Saved data entries
---------------
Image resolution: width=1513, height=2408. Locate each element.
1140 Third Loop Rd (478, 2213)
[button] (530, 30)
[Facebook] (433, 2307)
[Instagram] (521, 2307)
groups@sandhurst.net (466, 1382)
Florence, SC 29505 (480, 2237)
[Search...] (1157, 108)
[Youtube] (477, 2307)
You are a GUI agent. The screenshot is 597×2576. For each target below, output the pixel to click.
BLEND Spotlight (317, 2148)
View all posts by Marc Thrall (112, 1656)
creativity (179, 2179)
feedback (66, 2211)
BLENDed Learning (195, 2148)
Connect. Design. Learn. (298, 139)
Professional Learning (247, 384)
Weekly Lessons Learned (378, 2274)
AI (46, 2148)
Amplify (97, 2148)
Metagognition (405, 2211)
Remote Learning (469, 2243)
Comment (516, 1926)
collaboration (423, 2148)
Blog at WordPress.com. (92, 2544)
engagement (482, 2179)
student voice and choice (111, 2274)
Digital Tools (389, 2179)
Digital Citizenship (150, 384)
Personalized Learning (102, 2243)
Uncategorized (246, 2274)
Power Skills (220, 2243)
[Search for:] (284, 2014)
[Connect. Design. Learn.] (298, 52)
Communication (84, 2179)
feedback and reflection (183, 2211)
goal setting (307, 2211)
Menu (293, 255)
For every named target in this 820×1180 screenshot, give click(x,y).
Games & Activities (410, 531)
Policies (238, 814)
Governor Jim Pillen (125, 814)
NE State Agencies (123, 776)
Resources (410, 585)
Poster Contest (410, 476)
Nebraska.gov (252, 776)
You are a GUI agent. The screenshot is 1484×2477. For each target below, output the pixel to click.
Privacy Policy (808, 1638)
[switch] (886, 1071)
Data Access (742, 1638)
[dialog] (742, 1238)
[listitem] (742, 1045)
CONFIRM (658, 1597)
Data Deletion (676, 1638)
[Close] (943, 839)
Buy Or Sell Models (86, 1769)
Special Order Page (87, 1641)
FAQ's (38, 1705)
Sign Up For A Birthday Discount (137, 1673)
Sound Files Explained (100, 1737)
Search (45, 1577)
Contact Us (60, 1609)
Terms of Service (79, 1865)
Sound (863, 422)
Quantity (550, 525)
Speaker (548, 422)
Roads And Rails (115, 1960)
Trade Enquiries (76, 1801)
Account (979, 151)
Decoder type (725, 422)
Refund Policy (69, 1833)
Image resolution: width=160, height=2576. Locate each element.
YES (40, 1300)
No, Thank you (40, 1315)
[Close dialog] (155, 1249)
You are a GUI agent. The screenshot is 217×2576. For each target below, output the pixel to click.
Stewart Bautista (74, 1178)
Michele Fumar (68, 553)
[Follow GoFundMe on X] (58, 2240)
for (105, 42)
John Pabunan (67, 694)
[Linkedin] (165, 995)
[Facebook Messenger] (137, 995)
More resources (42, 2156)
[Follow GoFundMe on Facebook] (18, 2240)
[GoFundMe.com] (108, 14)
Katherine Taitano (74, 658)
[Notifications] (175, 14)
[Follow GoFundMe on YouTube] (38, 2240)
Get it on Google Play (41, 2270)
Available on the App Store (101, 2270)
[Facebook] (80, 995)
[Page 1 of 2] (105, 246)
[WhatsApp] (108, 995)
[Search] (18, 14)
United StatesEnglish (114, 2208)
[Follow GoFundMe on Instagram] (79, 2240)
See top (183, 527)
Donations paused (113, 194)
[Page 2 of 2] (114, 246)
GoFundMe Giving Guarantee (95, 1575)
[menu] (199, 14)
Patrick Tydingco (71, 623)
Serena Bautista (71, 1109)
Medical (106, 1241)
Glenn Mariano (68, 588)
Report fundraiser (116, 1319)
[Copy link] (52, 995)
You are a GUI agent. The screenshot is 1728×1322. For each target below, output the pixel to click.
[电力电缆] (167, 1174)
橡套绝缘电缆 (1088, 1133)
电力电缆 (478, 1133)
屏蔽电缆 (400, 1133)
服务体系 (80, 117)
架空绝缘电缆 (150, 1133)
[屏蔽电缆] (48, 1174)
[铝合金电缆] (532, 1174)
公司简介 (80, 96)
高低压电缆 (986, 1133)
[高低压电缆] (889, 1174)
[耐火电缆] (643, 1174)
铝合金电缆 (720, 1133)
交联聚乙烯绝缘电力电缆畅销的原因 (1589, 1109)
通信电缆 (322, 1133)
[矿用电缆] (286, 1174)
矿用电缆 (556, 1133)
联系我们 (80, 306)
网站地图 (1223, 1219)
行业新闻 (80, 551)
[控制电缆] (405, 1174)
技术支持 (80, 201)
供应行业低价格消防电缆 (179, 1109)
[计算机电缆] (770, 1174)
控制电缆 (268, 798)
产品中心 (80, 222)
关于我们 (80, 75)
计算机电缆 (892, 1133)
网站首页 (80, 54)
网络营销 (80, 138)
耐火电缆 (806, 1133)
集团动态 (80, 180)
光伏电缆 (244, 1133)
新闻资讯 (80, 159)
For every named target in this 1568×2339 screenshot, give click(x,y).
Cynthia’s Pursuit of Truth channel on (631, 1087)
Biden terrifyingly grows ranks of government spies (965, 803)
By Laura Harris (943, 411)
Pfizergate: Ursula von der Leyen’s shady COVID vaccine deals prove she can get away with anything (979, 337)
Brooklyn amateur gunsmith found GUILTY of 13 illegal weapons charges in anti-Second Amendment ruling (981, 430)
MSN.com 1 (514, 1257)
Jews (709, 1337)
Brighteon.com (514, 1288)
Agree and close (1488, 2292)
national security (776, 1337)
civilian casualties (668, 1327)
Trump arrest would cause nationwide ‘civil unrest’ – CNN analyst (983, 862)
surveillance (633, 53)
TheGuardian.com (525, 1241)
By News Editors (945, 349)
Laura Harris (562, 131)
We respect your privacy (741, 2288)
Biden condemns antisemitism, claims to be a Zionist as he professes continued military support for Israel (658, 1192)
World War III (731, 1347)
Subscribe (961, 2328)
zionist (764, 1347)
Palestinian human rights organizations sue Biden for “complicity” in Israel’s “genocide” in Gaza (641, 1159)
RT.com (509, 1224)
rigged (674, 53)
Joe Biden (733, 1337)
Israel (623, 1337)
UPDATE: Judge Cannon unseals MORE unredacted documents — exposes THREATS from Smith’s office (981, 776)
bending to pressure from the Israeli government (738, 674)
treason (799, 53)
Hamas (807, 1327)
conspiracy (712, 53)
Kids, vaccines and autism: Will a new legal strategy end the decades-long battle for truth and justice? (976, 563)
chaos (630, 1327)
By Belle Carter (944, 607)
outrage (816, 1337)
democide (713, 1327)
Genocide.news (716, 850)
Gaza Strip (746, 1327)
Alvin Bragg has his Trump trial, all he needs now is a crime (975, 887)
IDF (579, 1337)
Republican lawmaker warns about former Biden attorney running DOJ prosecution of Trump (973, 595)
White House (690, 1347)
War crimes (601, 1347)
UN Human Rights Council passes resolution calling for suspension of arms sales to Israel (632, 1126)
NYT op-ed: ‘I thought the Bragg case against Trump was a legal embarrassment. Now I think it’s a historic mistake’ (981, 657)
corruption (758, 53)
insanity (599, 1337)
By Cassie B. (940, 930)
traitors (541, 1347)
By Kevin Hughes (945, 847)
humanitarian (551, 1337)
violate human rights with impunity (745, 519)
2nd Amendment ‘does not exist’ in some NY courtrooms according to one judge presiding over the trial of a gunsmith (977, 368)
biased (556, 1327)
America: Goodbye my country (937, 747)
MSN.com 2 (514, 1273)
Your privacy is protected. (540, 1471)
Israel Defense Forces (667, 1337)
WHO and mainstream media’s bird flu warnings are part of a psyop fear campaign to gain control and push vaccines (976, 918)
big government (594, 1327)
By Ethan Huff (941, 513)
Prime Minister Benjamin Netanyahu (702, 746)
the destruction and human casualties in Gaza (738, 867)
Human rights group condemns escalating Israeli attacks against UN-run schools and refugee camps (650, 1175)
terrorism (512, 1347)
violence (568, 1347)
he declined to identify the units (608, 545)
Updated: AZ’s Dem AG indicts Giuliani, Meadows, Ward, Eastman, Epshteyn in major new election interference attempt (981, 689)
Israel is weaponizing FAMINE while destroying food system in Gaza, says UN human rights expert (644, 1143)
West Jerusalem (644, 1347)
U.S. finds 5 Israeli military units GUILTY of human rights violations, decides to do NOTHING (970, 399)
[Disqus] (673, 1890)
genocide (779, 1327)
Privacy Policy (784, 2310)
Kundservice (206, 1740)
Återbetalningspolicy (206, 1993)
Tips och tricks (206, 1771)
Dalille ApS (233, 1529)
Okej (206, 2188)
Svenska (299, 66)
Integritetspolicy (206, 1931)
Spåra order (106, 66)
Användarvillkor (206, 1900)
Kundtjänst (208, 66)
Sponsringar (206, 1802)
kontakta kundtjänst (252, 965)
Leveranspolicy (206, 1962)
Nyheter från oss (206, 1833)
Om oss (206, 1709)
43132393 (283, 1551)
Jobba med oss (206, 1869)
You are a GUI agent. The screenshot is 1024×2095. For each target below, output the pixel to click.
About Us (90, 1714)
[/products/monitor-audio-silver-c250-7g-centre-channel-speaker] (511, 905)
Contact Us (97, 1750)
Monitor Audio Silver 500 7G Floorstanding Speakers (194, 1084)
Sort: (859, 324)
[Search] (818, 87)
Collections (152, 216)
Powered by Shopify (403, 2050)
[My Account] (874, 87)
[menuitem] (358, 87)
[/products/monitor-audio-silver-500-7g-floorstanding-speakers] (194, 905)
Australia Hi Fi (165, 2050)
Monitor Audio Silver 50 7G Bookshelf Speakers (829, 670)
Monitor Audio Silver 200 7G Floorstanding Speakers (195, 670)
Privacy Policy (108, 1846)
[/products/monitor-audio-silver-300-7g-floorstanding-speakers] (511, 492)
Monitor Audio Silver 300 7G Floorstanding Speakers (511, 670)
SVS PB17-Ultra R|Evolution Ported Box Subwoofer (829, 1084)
---------------
WORK INSTRUCTION
Taking the entries above, print exactly the lines starting at the line with "Glenn Mariano (68, 588)" and ending at the line with "交联聚乙烯绝缘电力电缆畅销的原因 (1589, 1109)", both included.

EXPECTED OUTPUT
Glenn Mariano (68, 588)
Report fundraiser (116, 1319)
[Copy link] (52, 995)
You are a GUI agent. The screenshot is 1728×1322. For each target below, output the pixel to click.
[电力电缆] (167, 1174)
橡套绝缘电缆 (1088, 1133)
电力电缆 (478, 1133)
屏蔽电缆 (400, 1133)
服务体系 (80, 117)
架空绝缘电缆 (150, 1133)
[屏蔽电缆] (48, 1174)
[铝合金电缆] (532, 1174)
公司简介 (80, 96)
高低压电缆 (986, 1133)
[高低压电缆] (889, 1174)
[耐火电缆] (643, 1174)
铝合金电缆 (720, 1133)
交联聚乙烯绝缘电力电缆畅销的原因 (1589, 1109)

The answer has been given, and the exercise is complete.